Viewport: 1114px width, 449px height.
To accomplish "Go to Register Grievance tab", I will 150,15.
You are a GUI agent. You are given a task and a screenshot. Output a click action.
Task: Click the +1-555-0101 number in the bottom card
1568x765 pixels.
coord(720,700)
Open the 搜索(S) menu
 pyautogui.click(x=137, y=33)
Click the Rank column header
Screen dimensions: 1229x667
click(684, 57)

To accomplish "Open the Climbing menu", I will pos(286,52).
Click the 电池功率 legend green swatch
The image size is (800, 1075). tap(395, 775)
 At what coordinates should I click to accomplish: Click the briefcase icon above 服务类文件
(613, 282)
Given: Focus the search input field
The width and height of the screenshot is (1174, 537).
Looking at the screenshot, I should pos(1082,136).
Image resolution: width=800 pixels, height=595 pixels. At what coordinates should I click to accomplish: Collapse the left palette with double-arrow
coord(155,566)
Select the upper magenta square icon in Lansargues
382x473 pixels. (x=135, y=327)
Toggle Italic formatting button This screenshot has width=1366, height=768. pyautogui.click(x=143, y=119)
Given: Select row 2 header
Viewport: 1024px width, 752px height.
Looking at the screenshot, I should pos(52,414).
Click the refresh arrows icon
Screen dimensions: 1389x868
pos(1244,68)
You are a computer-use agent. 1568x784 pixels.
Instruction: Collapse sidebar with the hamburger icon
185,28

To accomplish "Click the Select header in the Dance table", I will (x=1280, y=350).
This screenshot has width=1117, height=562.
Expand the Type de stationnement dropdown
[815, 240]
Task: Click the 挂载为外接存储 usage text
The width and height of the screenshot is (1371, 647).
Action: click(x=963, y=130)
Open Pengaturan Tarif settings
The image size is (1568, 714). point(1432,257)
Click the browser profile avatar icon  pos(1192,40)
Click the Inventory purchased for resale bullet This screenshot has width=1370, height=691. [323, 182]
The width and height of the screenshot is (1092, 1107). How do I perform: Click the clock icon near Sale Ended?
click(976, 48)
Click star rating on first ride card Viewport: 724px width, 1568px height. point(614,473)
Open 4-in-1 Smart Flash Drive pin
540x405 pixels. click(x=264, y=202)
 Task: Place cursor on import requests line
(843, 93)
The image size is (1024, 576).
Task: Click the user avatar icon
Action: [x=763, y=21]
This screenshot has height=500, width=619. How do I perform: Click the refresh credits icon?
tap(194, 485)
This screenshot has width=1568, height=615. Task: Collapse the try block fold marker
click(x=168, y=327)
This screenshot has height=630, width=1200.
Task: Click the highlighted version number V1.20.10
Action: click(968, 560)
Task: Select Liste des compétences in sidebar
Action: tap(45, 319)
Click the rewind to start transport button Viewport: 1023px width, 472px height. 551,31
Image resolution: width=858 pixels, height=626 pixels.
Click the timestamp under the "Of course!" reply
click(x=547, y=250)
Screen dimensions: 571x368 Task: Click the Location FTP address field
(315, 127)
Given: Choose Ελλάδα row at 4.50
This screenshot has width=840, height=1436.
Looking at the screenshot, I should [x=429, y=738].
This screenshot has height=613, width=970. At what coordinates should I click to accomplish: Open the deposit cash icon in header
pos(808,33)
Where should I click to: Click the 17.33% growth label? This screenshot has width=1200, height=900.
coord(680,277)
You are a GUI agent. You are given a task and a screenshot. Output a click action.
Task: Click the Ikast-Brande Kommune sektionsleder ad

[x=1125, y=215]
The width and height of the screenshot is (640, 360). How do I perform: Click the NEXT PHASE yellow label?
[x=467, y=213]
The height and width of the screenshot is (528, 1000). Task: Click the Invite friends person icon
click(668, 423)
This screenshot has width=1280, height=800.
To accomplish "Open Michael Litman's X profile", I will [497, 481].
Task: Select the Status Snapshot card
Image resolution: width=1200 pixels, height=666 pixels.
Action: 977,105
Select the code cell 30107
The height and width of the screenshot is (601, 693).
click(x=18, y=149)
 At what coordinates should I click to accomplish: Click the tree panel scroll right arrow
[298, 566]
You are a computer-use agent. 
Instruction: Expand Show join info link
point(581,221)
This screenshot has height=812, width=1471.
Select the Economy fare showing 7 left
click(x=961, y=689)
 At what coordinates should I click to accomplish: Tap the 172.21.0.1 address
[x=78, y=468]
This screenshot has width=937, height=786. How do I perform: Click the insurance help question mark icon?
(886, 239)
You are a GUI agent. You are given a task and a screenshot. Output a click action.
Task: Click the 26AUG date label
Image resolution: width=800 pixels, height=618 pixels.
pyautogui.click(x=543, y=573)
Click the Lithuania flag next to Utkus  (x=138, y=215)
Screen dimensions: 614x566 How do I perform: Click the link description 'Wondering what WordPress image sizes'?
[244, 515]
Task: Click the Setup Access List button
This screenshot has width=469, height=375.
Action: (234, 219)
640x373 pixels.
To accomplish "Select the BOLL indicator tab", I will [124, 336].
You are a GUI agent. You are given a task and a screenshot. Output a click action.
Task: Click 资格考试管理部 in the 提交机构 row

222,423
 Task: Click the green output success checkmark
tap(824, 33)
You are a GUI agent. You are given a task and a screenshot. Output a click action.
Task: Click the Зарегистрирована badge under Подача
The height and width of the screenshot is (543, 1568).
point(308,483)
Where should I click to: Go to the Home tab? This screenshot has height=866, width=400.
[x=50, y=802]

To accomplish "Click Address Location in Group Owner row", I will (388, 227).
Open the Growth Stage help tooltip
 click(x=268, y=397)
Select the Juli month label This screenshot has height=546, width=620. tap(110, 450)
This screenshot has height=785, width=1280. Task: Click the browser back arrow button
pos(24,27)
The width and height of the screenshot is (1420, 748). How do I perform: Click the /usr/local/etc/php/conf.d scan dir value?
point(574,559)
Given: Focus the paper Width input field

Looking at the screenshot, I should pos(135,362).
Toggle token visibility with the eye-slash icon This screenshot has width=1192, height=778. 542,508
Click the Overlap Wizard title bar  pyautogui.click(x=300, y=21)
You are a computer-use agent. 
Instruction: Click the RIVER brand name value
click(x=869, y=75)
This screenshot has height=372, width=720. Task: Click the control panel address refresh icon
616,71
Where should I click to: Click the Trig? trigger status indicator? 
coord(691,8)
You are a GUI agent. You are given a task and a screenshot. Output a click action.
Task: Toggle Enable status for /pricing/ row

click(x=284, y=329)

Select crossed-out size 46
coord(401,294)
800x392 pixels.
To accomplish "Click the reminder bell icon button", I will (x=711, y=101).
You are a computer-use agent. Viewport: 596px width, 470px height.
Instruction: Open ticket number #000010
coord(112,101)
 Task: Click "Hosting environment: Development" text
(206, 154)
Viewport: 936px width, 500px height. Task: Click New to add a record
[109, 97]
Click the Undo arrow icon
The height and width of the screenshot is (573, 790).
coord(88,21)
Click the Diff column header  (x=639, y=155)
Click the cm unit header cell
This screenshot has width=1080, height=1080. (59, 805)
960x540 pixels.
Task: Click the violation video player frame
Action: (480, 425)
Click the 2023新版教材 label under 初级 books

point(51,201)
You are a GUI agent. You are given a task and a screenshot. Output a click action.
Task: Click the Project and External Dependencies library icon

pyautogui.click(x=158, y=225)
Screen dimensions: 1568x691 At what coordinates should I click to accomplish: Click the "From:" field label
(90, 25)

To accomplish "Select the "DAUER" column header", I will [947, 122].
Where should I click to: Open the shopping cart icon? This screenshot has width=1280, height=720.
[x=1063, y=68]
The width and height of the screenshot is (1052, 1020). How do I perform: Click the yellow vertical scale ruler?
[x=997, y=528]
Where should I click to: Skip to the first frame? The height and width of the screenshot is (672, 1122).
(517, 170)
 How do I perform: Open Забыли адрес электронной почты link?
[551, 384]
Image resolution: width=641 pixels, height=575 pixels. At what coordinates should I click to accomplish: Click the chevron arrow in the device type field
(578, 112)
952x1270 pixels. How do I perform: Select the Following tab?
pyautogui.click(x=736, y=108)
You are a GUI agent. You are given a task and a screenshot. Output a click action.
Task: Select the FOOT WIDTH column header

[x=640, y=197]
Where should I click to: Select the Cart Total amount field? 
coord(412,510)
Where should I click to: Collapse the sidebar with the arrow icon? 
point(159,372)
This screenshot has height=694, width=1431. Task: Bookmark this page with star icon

TRY IT – A single number is the whole answer: the tally of lines in the entries that hold "computer".

TASK RESULT – 4